Acidification led Hog Island, based on Tomales Bay, just north of San Francisco, to establish their own hatchery further north in Humboldt Bay, so they could ensure their whole line of production, from larvae to finished oyster. The process took about three years, and cost $125,000 in permitting fees alone, paid to the California Coastal Commission. Sawyer said the decision was the only way they’ve survived a situation that is cyclical for West Coast waters. Hog Island buffers the water at their hatchery by adding soda ash to make intake seawater less acidic, allowing the larvae to grow. The technique is now common practice; West Coast farmed bivalves cannot grow in the open ocean anymore.
“I love to say, ‘If we have a problem, we have to figure out how to eat it,’” said Sawyer, pointing out that seaweeds are a “winner” crop if ocean acidification continues to rise. “We are going to need to look at organisms that aren’t as impacted by pH change.” For now, though, Sawyer has to wait to unfurl kelp lines in Humboldt Bay, as the California Coastal Commission has no regulatory process for inshore commercial seaweed operations.
Instead, Hog Island has been collaborating with GreenWave and The Nature Conservancy on a non-commercial research pilot study since 2021, growing bull kelp at the Hog Island hatchery in Humboldt Bay. The waters are notably less acidic near the kelp lines—a promising result as the Hog Island team waits for California’s permitting structure to change for a commercial kelp farm.

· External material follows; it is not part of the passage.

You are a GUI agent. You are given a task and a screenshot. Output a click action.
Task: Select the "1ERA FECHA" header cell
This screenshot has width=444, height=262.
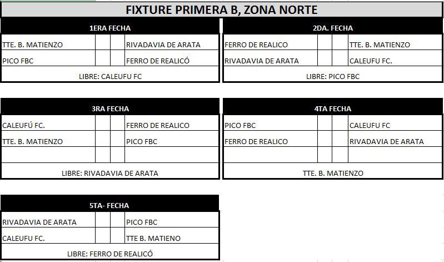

Tessa Hill, a professor of marine science at U.C. Davis and author of the book At Every Depth: Our Growing Knowledge of the Changing Oceans, has dedicated her life to understanding how climate change is affecting the ocean. Hill conducted a study in Tomales Bay and found that seagrass “meadows” there also offset acidification, and could increase shell growth by up to 40 percent. She sees the same value in seaweed. “There is a lot of potential for co-culture of seaweeds and shellfish” in the bay, she said.
However, wild West Coast seagrass meadows and kelp forests are declining, and that makes Hill very worried. Subjected to stress from marine heat, acidification, pollution, predation by sea urchins, and human encroachment, these water-based ecosystems may lose their power to help fight ocean warming. “The more we protect habitats like seagrass meadows and salt marshes, the better chance we have at climate mitigation,” said Hill. She sees promise in seaweed farming for the same reasons.
Helpful marine organisms—like sugar kelp, bull kelp, and seagrass—could help reduce some of the worst climate impacts that scientists are documenting on the U.S. coasts. Raised in quantity, they could bring at least some stretches of shoreline back into balance, allowing marine life to thrive again in our waters.
The Shinnecock Kelp Farmers are starting to see it happen, bit by bit. “The most darling was a little tiny scallop that took up space on one of our lines. They’re endangered,” said Danielle Hopson Begun. “To see that little guy holding to and finding a place in our farm was very satisfying.”
This series was produced in partnership with the Pulitzer Center’s Ocean Reporting Network.